» WHAT THIS TASK INVOLVES
Some lines in the entries contain the word "computer". Copy all of them.

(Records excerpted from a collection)
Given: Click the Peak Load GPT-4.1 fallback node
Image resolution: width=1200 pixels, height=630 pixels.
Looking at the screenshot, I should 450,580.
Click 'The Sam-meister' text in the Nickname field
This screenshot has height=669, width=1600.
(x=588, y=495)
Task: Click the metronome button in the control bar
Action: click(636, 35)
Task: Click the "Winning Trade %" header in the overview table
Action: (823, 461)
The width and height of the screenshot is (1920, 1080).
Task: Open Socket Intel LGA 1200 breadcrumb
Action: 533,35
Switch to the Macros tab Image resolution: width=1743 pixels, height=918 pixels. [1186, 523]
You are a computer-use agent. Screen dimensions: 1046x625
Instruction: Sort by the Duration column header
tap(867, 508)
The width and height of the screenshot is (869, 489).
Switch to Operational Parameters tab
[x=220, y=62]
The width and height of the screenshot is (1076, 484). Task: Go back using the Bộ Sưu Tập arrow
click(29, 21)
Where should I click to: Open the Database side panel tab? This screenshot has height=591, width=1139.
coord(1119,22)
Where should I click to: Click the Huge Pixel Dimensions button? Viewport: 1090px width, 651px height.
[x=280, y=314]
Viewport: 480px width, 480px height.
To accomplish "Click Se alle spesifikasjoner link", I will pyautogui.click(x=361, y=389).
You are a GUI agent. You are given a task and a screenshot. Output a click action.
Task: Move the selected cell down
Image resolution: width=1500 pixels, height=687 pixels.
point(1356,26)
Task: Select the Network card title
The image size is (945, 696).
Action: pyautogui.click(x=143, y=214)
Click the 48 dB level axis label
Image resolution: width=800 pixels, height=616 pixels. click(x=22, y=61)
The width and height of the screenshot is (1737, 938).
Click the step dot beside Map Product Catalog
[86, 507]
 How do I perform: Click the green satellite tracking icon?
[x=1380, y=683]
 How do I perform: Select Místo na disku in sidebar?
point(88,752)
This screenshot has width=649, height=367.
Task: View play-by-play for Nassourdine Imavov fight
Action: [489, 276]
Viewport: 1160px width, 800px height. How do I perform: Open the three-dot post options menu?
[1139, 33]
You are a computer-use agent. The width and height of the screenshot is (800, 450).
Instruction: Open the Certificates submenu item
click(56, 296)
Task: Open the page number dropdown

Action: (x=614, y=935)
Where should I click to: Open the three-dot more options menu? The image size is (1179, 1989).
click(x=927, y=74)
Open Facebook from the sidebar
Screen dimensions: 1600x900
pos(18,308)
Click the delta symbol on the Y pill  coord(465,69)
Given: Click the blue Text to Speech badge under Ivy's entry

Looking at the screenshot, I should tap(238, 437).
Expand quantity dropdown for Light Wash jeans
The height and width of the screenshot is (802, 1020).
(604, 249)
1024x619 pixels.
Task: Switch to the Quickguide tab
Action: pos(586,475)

» EXPECTED OUTPUT
You are a computer-use agent. Screen dimensions: 1046x625
You are a computer-use agent. The width and height of the screenshot is (800, 450).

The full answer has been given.